A VELHA E O JULGAMENTO
“…brigam-se as comadres, descobrem-se as verdades…”
Na primeira metade do século passado, raras eram as cidades do interior que possuíam comarcas. Então o território de cada uma era de uma enorme abrangência. Se hoje, com todos os recursos que temos, o Poder Judiciário encontra dificuldades para agilizar o julgamento dos processos, imaginem como era naquela época? O que fazer para resolver tudo com sabedoria para não ter que mexer com as teias da Lei. Os delegados, com muita criatividade, trabalhavam nos acordos e, quando não se chegava a bom termo, resolvia no grito. Podia não ser bom para ambas as partes mas pelo menos encerrava a pendenga.
Na semana passada recebi de meu compadre Vanderlei Fonnoff, um Email com um “causo” que era freqüentemente lembrado em festas de casamento e velórios...

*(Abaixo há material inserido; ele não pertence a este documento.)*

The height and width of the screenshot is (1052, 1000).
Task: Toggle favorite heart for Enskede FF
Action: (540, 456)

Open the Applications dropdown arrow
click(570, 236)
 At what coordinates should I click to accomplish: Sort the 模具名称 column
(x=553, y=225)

D. Minervina, como era conhecida, era uma das infinitas moradoras do sertão e como as tantas outras, era inteligente e usava esse quesito para, com golpes de astúcia, levar vantagens sobre os demais. O delegado já a conhecia por queixas de ter aumentado a área de sua propriedade na base do “focinho de porco”. As derrubadas dela nunca esperavam as primeiras chuvas de Setembro para serem queimadas. A favor dela havia sempre uma tal de “combustão espontânea” e quando as primeiras chuvas chegavam, já estava com as terra prontas para plantar. Rês ou porcos que escapassem e fugissem para sua fazenda, o faziam apenas com visto de entrada. E o Delegado, num esforço homérico, sempre dava um jeito de resolver na base do: “...fica o dito pelo não dito e pronto.”

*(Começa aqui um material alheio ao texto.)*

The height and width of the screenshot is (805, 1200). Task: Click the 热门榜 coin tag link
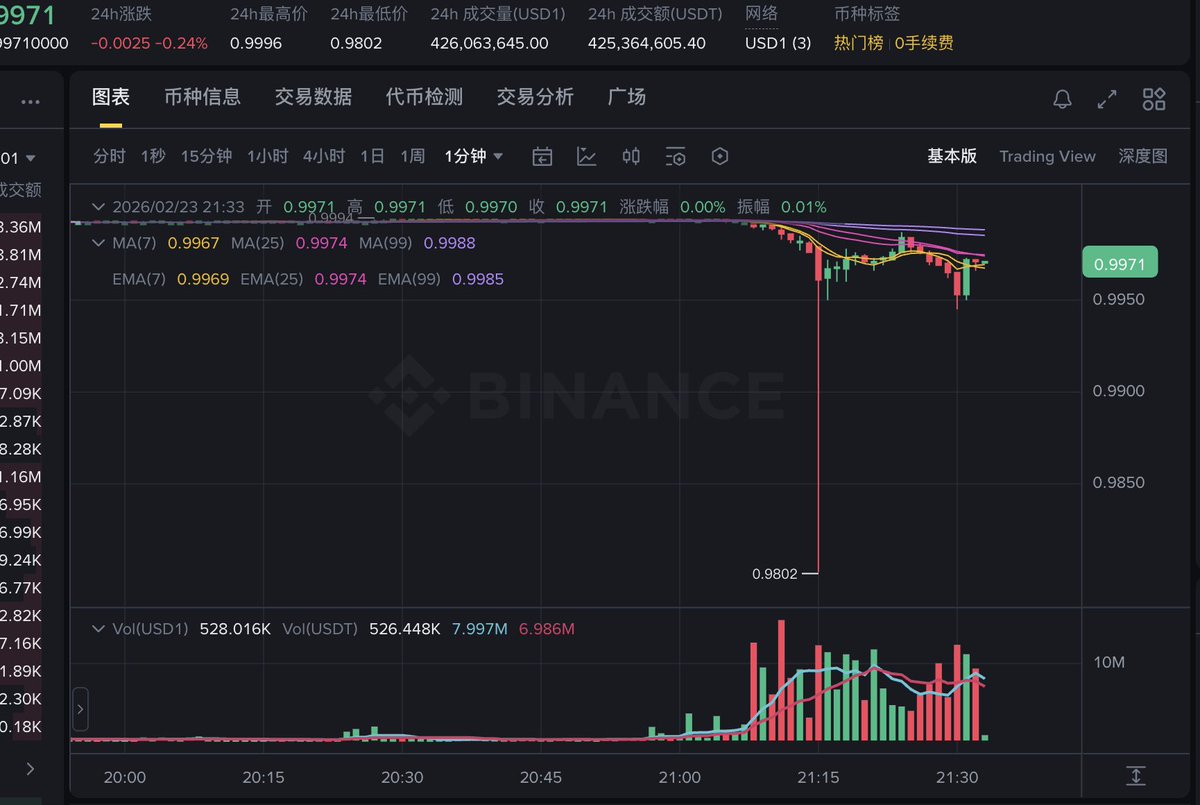[x=859, y=43]
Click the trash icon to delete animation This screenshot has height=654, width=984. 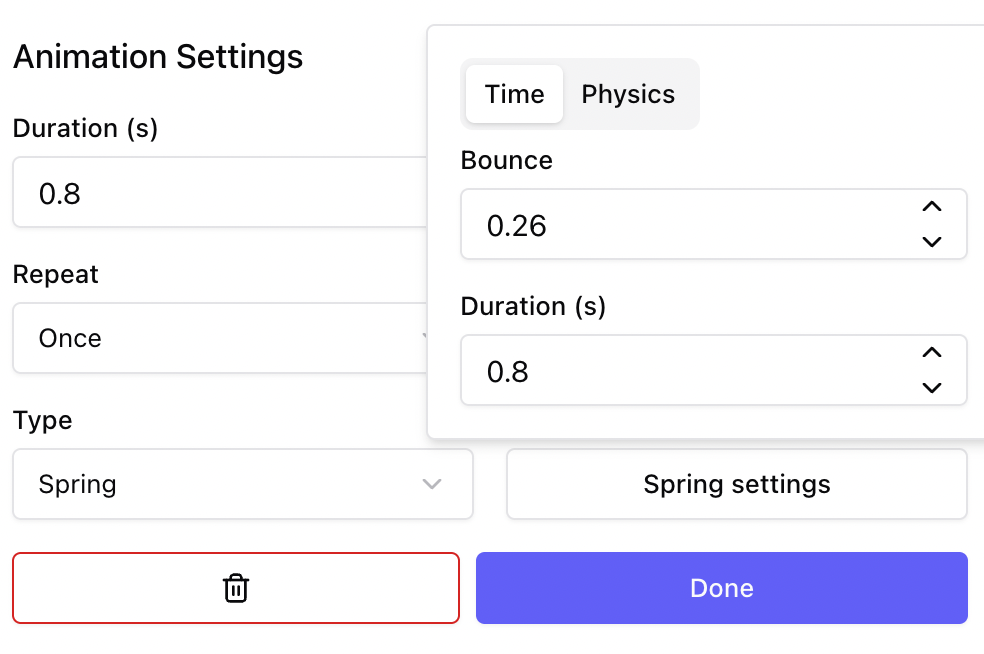tap(235, 588)
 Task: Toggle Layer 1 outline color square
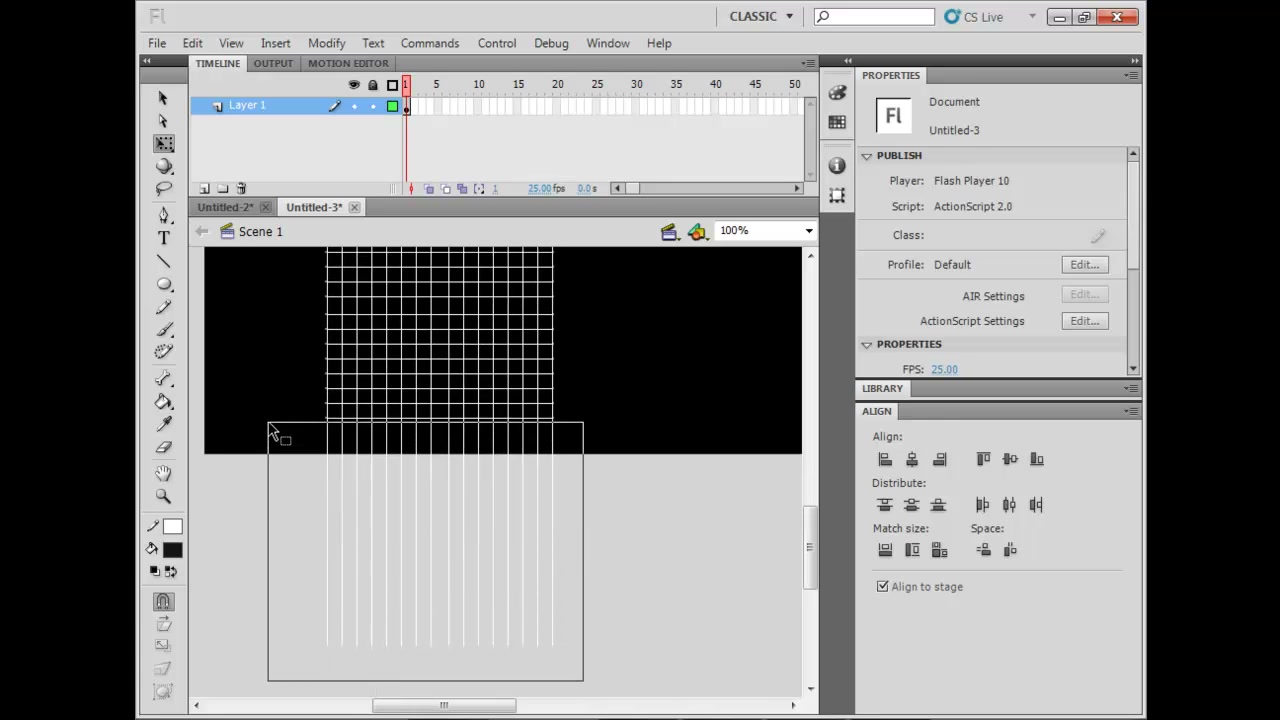pos(392,106)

Certa feita ela resolveu comprar um retalho de sítio, cujo dono tinha recebido em herança. Terras de pouco valor, mas para ela era importante porque “endireitava” sua divisa. O proprietário mais três filhos que ali viviam, cada um em suas casas, astuto como todos, endureceu o jogo e queria pelas terras quatro vezes mais que ela tinha oferecido. Impasse. Até que numa tarde de “ventão” e “calorzão” de agosto, enquanto a família roçava uma restinga rio abaixo para fazer uma rocinha de milho, os ranchos sofreram o fenômeno de “combustão espontânea”. É certo que D. Minervina era a principal suspeita. Os prejudicados “deram parte”. Dessa vez o Delegado mudou de estratégia e o inquérito foi instaurado. Várias testemunhas de acusação e defesa foram arroladas...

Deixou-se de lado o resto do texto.